From the start, too much of our response to COVID-19 has been governed by our personal fears rather than on sound policies. It’s understandable that fully vaccinated Americans will want to maximize their protection with a third dose, though it’s still not known exactly how effective that jab would be. Data from Israel — the first nation to vaccinate a majority of its population, mostly using the Pfizer-BioNTech vaccine — show that protection from infection wanes over months and with the advent of the Delta variant. On Wednesday, the U.S. Centers for Disease Control and Prevention released similar findings. So the concern makes sense.
But infection isn’t the same as having a life-threatening case of the disease. Hospitalization and death rates among the vaccinated have risen somewhat, but remain exceedingly low. The antibodies from the Pfizer vaccine are very effective against the more contagious Delta variant.
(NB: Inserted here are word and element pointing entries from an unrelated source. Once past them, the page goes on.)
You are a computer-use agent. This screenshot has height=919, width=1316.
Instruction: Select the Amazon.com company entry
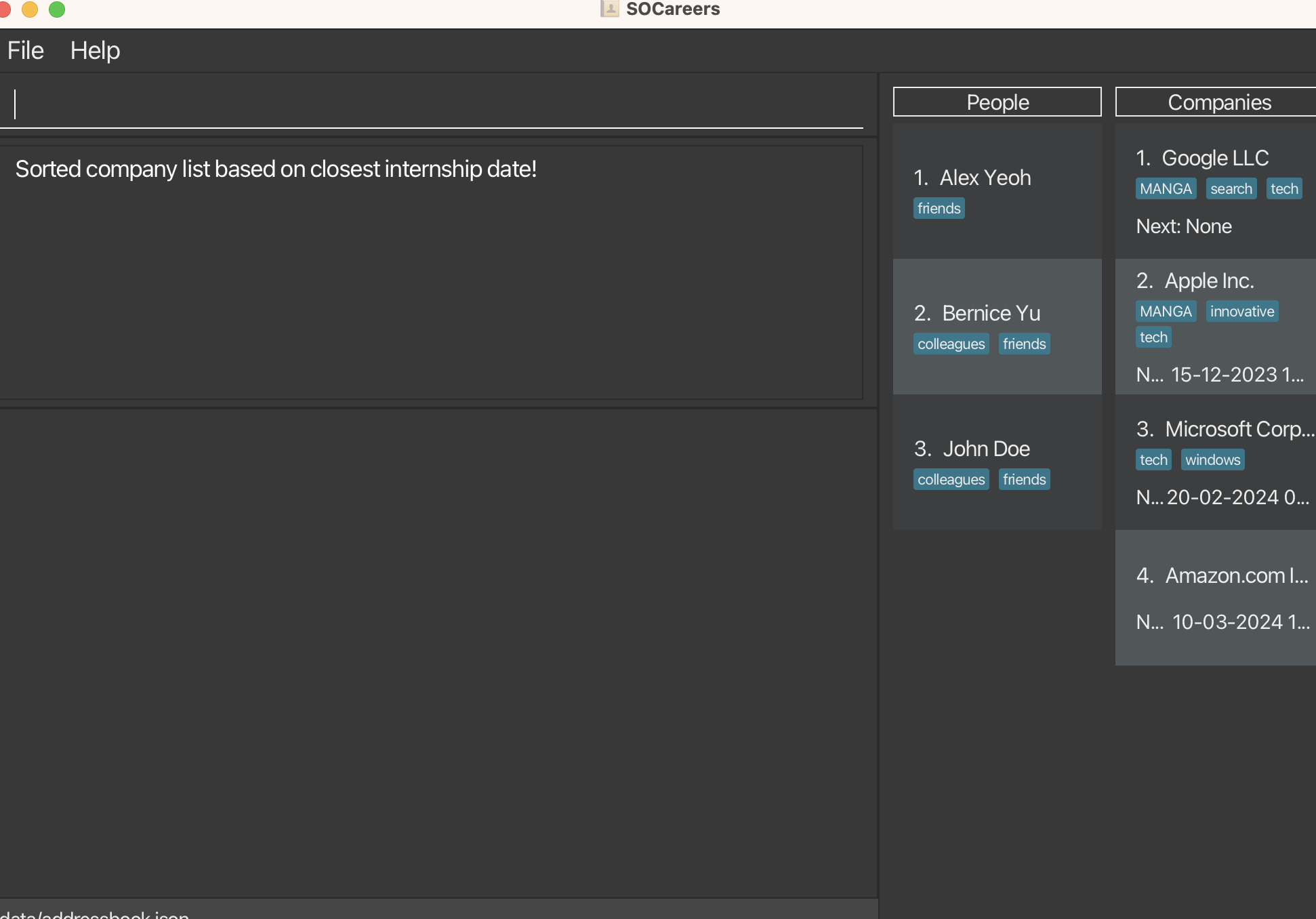coord(1215,596)
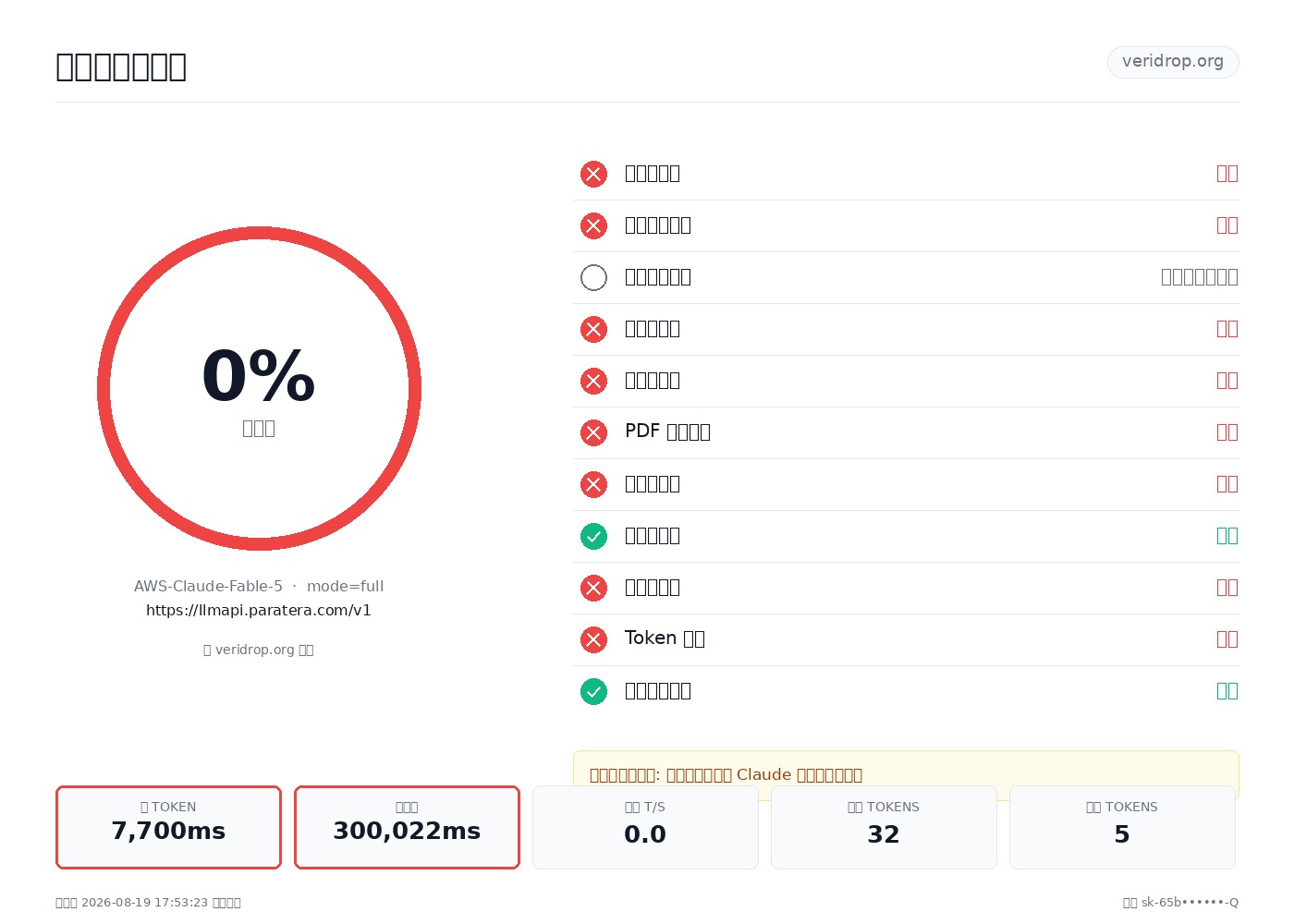Select the T/S 0.0 stat card
This screenshot has width=1294, height=924.
click(645, 827)
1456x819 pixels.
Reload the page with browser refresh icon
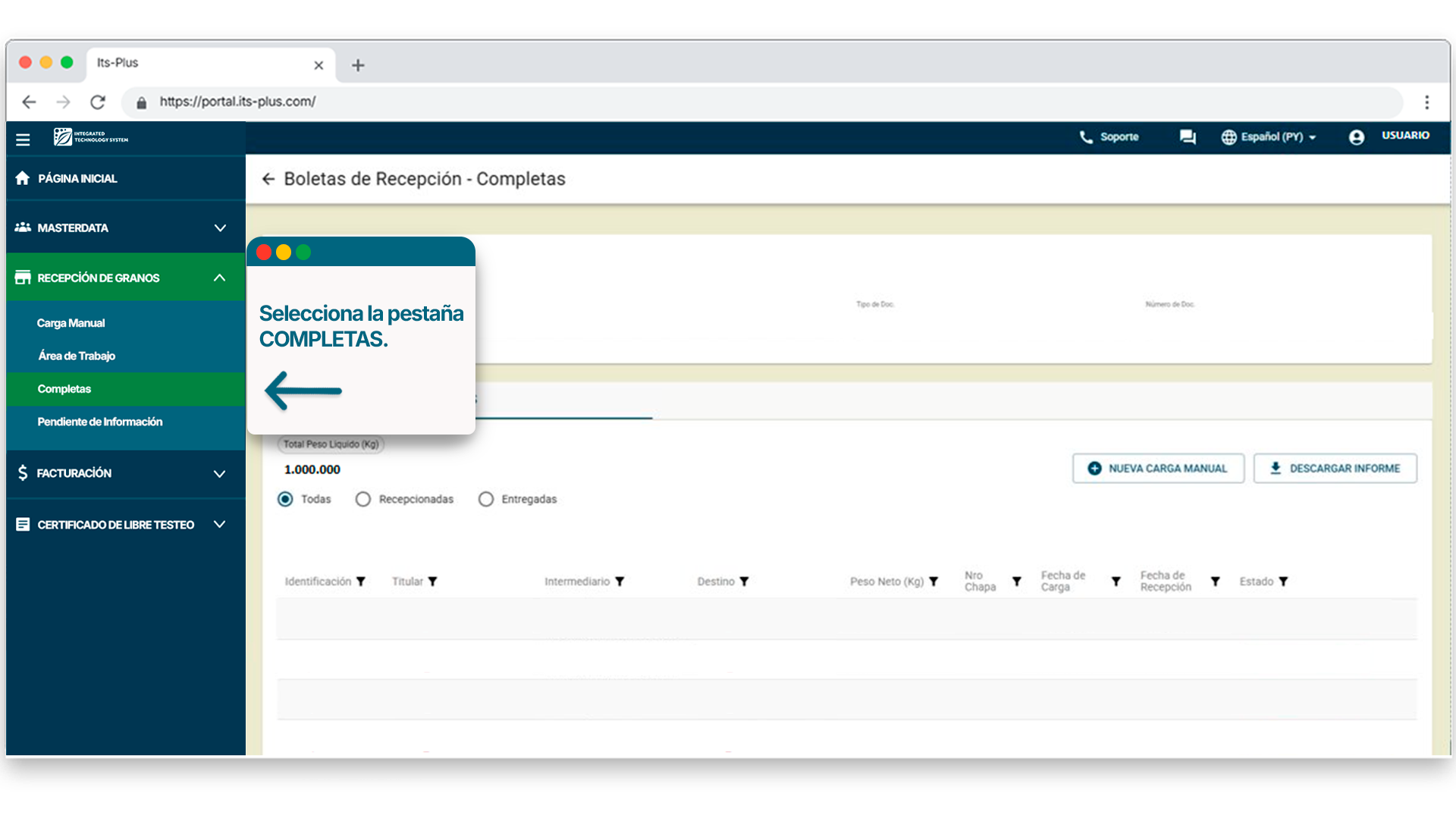[x=98, y=102]
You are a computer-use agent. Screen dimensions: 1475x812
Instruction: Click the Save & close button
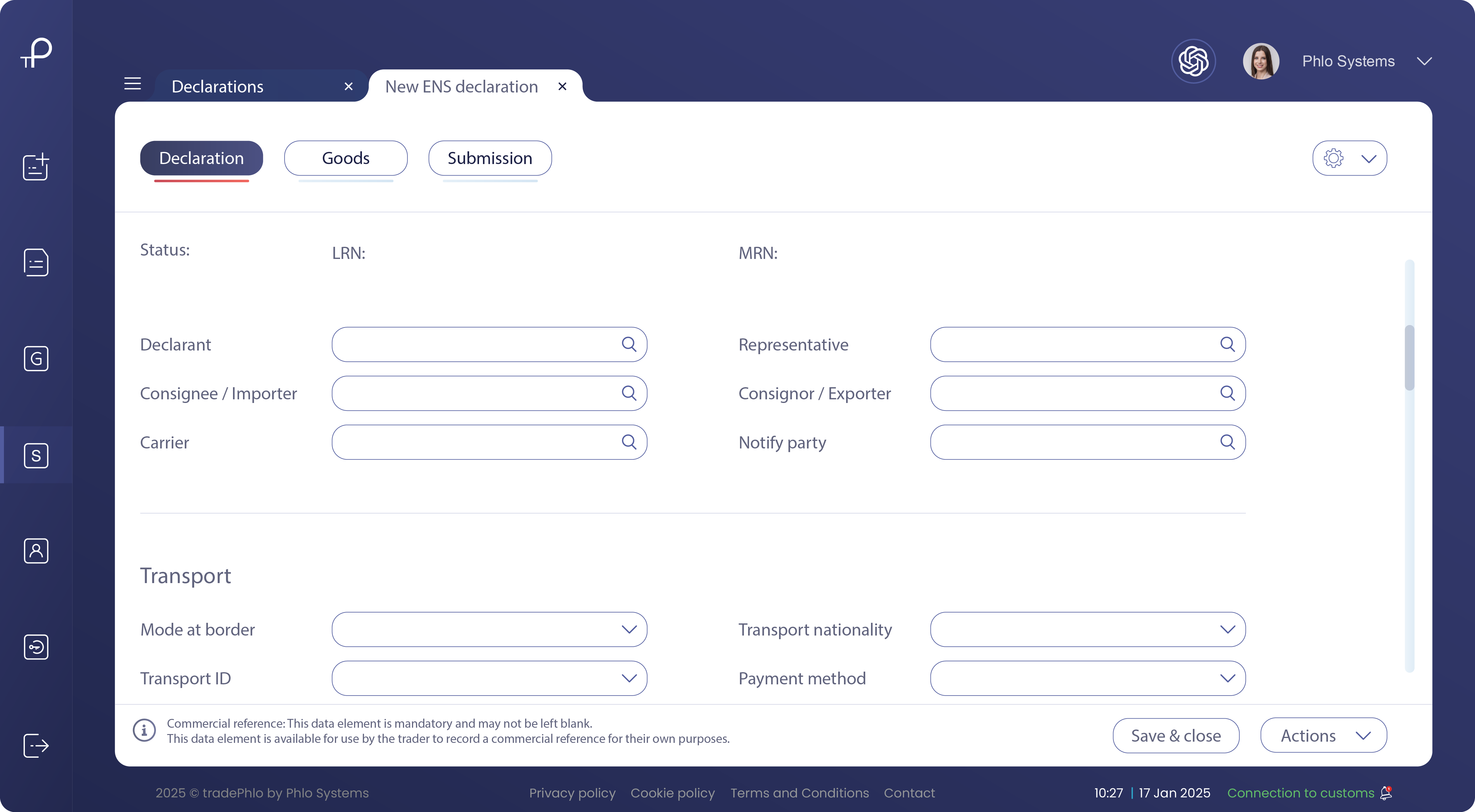[x=1176, y=735]
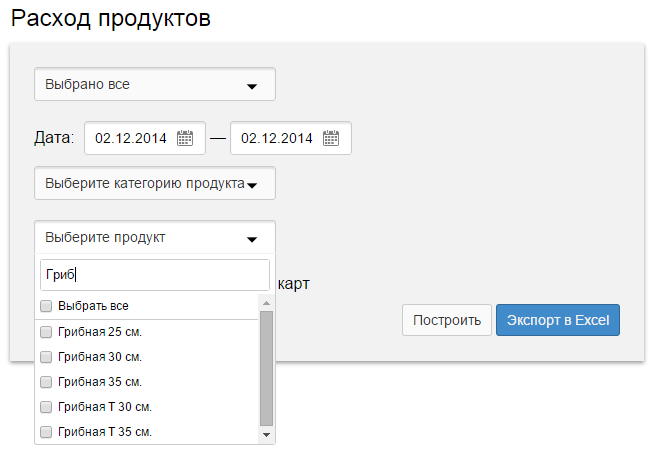Check the Грибная 25 см. checkbox
This screenshot has height=456, width=650.
46,332
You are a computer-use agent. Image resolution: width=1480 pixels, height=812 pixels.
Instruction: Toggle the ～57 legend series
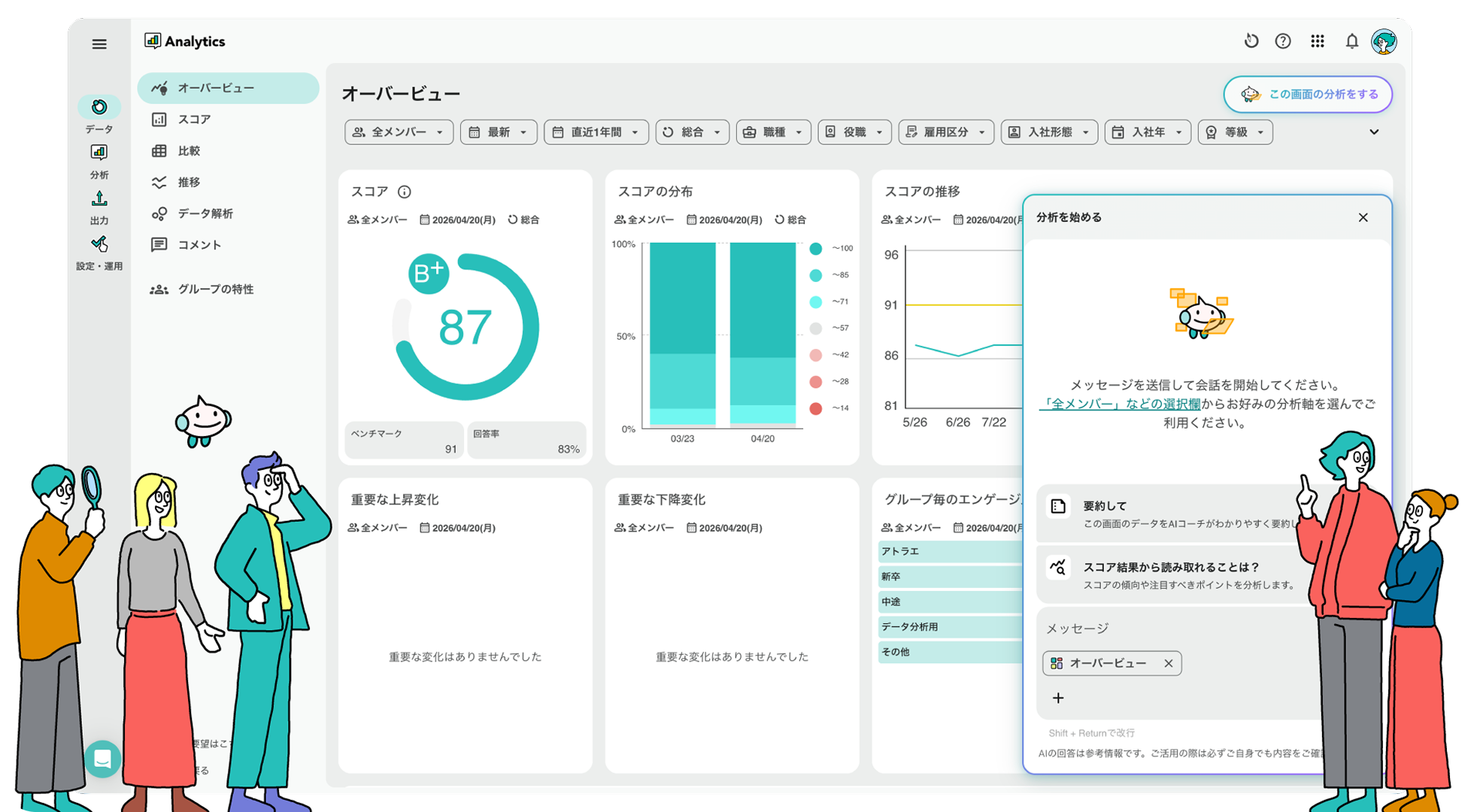coord(829,328)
One strange fact that many people have forgotten: The original goal of COVID-19 vaccine production was not to keep people from being infected. It was to protect them from death or serious harm. It just happened that the vaccines were also remarkably effective at warding off infection in the first place and now that’s become an expectation. Vaccination is still tremendously effective at the original goal.
There are exceptions. People with severely compromised immune systems need a leg up on resistance to COVID-19, and an emerging body of evidence indicates that older adults are at increased risk of hospitalization and/or death. But at this point, providing third doses to the general population is a lot of bucks for a relatively small bang.
Want to really bring down hospitalizations and deaths from Delta? Once the Pfizer vaccine secures U.S. Food and Drug Administration approval, which is now expected by Labor Day, that opens the legal door to widespread vaccine mandates. Vaccinations are required, starting with federal employees and anyone who wants to travel by airline. The nation’s biggest employers, such as Walmart and Amazon, should be planning to impose them now.
President Biden got that off to the right start Wednesday by announcing that nursing homes had to require vaccination of their staffs or forgo federal funding. The Los Angeles City Council voted to require vaccination of its own staff, a week after the L.A. Unified school system made the same requirement.
And rather than providing a little more protection to people who already are pretty safe from a deadly case of COVID-19, the Biden administration should be spending more of its vaccine-purchasing power on doses for nations where the shots have simply been unavailable. Only now is Haiti getting the first vaccines delivered; its rate of fully vaccinated people is zero.
Shipping doses internationally is more than just a kindness to other countries. Viruses don’t respect national boundaries; one of the best ways to protect ourselves is to help protect the world.
It’s not dangerous for people to get third doses in a month or so; any side effects are expected to be about the same as they were for the first two. Nor is it immoral, especially for those in special circumstances, such as healthcare workers and the immune-compromised. Existing doses of the Pfizer-BioNTech vaccine are in place and not headed overseas.
But as the nation continues investing in vaccine production, the most effective use of those vaccines for now is first doses, and then second ones, not third. The easy work of vaccinating the willing and those with access is done. The real trick is in figuring out how to get those needles to reach billions of untouched arms.